Let the pressures of gases in chambers c₁, c₂, c₃ and c₄ be equal to p₁, p₂, p₃ and p₄ respectively. Then, the torques acting on shaft 1 τ₁ and shaft 2 τ₂ due to these pressures are equal to:τ₁=(p₁−p₂+p₃−p₄)·S·l, τ₂=(−p₁+p₂−p₃+p₄)·S·l, or,τ₂=−τ₁,   Equation 1where: S is the surface area of a vane (d·(R₂−R₁)), and l lever arm ((R₁+R₂)/2), see FIG. 3.

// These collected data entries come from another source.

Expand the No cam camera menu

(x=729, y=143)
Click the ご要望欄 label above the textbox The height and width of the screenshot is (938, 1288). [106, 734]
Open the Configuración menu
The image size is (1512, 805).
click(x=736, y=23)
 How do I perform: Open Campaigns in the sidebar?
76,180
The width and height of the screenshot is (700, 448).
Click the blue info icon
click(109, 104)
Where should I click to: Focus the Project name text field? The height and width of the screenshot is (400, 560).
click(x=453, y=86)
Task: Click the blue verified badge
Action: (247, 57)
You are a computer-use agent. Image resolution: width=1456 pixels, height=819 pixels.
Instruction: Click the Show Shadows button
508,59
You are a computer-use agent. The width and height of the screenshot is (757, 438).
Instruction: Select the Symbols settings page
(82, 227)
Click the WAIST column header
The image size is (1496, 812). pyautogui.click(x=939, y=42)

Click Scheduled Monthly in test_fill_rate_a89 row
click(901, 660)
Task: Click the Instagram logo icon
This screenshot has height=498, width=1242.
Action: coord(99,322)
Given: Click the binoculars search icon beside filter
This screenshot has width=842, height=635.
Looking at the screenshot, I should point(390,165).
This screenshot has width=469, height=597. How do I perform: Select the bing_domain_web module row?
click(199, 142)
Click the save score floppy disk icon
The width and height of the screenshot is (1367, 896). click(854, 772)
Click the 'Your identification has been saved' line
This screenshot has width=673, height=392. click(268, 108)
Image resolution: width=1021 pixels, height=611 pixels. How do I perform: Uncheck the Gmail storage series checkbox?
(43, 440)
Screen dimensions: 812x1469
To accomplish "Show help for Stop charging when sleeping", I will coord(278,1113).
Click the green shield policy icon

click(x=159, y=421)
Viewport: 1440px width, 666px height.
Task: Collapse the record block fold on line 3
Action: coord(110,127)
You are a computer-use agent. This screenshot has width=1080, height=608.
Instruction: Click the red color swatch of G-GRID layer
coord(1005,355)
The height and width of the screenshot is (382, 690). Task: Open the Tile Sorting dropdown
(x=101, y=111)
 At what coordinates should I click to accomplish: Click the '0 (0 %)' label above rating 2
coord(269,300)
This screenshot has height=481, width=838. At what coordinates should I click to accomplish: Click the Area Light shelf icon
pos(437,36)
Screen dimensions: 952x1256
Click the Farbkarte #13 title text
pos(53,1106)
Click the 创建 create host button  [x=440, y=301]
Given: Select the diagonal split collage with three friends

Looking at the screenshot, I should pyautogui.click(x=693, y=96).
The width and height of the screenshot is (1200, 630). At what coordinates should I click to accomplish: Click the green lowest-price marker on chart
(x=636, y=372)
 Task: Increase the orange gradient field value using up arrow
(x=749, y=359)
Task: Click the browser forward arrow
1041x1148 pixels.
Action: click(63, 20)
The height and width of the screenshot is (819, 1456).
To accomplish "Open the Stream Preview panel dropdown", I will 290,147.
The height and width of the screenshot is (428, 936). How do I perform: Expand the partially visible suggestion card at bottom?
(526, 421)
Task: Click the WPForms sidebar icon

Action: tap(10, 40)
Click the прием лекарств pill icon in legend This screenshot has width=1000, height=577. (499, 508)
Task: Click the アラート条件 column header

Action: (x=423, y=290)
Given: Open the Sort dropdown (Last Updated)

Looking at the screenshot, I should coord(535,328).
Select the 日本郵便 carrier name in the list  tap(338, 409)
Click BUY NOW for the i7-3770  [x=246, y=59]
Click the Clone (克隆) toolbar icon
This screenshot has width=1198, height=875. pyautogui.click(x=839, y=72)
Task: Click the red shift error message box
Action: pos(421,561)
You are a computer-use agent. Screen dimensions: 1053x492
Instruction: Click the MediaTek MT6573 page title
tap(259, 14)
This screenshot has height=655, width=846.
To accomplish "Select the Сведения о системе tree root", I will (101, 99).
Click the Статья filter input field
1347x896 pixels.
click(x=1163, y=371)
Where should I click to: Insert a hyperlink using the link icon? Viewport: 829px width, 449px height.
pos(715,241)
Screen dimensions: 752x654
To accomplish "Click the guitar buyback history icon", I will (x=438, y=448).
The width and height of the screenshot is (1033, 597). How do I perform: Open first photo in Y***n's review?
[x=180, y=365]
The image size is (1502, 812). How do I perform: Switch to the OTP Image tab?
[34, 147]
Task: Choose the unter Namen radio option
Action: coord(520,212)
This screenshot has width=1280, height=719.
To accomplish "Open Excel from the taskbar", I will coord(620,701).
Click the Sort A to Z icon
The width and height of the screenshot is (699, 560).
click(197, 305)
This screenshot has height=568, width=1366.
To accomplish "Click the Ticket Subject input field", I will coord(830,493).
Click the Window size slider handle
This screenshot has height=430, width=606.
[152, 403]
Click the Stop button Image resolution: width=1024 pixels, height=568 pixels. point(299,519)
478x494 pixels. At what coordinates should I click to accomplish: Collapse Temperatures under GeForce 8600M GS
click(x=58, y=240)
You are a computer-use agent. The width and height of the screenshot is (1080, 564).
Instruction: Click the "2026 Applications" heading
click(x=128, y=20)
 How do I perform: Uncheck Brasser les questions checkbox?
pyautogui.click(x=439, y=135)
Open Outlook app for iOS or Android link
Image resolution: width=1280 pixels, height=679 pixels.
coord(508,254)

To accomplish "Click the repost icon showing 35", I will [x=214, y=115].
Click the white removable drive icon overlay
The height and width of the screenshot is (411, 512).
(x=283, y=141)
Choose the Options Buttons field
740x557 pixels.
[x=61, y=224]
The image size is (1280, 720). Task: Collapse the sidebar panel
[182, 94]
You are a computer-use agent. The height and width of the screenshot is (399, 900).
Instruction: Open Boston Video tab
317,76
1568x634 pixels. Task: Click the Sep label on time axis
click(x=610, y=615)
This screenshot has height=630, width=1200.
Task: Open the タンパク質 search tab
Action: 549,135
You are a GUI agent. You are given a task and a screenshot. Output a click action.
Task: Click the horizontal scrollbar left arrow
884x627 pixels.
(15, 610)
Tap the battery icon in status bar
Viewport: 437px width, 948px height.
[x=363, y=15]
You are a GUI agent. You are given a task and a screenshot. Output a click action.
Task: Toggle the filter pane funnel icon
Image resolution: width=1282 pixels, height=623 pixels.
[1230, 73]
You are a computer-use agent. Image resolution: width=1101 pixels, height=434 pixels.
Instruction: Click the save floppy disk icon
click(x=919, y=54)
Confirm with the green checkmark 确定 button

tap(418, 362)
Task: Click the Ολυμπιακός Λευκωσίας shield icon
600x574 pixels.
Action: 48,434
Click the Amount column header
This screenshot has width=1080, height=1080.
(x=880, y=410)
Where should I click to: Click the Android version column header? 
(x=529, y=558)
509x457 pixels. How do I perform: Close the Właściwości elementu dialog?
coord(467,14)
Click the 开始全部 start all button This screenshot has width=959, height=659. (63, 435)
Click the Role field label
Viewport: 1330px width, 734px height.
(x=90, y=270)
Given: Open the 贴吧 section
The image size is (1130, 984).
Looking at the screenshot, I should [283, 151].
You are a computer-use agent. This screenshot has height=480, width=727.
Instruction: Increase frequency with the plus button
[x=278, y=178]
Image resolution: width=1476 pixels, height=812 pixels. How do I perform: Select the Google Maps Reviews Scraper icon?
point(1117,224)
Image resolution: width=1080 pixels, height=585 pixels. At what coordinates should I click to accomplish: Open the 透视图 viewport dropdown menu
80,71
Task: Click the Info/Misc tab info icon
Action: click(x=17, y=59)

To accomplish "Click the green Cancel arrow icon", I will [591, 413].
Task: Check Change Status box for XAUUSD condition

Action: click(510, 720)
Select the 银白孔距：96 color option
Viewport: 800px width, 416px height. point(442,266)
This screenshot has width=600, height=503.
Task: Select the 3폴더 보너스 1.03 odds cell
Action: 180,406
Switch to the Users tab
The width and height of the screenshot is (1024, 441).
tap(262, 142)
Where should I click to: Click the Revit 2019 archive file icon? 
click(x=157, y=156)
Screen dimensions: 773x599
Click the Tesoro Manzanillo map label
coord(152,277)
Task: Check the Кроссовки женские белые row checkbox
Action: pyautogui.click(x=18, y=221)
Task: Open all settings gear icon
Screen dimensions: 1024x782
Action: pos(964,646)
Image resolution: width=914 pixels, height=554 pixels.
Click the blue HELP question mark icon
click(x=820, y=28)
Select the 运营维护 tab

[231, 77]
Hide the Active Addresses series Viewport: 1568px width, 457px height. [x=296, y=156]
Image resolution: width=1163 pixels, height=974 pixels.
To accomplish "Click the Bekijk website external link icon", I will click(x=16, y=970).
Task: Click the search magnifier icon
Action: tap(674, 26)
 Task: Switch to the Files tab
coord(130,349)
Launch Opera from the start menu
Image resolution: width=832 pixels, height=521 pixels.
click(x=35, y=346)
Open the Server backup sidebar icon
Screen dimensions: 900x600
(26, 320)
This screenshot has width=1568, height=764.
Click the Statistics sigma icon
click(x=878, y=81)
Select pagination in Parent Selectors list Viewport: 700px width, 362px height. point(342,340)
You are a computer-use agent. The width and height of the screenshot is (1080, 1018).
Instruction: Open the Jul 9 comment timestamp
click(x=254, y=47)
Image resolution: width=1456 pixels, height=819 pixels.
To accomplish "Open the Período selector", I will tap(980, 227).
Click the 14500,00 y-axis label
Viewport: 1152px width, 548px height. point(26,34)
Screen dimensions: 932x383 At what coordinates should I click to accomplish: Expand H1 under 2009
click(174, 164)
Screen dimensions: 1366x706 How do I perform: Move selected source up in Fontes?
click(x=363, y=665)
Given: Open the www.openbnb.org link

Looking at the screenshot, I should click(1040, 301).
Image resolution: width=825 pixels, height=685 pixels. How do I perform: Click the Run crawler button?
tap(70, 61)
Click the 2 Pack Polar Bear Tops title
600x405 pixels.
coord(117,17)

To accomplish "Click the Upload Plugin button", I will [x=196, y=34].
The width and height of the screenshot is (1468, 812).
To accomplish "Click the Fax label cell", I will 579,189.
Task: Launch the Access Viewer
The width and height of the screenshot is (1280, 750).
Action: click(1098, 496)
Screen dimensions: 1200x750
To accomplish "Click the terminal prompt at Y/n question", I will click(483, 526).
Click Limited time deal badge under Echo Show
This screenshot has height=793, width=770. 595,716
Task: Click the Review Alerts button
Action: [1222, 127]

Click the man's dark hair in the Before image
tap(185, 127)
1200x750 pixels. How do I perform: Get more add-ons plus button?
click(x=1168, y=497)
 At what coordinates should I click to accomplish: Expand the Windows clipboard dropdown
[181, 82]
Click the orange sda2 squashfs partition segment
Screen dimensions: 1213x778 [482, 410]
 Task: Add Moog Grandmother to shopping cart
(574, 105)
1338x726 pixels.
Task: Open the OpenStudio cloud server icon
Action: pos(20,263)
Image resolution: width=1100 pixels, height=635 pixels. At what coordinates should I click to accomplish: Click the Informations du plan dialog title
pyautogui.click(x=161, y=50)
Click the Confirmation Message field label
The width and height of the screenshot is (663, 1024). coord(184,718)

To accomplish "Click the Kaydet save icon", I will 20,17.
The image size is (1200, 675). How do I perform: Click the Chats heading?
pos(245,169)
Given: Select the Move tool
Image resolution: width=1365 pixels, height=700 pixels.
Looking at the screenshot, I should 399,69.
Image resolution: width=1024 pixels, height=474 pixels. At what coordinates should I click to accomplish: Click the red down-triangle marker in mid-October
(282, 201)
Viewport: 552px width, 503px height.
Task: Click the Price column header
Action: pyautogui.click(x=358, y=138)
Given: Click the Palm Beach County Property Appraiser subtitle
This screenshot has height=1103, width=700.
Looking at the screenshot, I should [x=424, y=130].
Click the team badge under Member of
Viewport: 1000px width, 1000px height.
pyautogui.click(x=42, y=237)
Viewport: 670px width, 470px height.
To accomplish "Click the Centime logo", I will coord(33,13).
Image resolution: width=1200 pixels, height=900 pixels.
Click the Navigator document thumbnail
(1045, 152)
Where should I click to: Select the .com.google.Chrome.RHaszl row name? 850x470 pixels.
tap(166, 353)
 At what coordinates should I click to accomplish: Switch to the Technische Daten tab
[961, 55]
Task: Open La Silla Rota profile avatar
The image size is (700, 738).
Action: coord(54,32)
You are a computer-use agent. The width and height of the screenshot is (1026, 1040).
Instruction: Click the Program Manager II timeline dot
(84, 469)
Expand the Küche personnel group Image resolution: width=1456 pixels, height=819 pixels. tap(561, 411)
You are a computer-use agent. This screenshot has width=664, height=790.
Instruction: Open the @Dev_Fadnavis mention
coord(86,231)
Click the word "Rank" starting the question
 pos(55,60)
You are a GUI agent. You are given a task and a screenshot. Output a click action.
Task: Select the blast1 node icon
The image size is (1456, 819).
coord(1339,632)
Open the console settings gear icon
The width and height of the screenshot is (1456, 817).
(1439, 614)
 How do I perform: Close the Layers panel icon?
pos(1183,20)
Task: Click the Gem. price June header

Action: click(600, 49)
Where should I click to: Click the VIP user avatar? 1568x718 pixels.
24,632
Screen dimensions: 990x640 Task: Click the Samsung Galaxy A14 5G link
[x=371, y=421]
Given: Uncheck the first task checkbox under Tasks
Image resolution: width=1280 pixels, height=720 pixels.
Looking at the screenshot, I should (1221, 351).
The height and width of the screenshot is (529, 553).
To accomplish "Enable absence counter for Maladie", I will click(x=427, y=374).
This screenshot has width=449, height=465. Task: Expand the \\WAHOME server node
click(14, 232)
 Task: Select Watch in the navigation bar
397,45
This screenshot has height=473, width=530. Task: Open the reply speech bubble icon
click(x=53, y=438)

From the above equation, we see that the torques applied by the gases to shaft 1 and shaft 2 are always equal in magnitude and opposite in direction. This means that if the gases induce acceleration in one shaft, the same acceleration, but in the opposite direction is induced in the other shaft. Consequently, the bisector of the angle between the shafts cannot obtain acceleration due to pressure applied by gases onto the vanes; the motion of the bisector is not dependent on interacting forces between the shafts. Only external torques (in our case torques applied by the REM(s)) whose algebraic sum is not equal to zero can cause the bisector of the angle between the shafts to accelerate.

Let us assume that in the position shown in FIG. 4 the initial speed of both shafts is equal to zero, the speed of the bisector ω_β is also equal to zero, ignition of the compressed fuel mixture occurs in chamber c₁, and external torques are applied to the shafts by the REMs. Shaft 2 experiences an external torque τ₀ (in the anti-clockwise direction) from its REM, and shaft 1 experiences an external torque −τ₀ (in the clockwise direction) from its REM. Assume also, that in the remaining three chambers the pressures of gases are atmospheric.

From this unstable state the system will begin non-harmonic periodic oscillation. Much like a spring pendulum, the system will be in the process of transferring internal energy of the gases to kinetic energy of the shafts, and back again. The period of this oscillation of the shafts depends on initial pressures of the gases, elastic properties of the gases, moments of inertia of the shafts, and magnitudes of the externally applied torques. During these oscillations, the coordinate of the bisector will experience zero acceleration.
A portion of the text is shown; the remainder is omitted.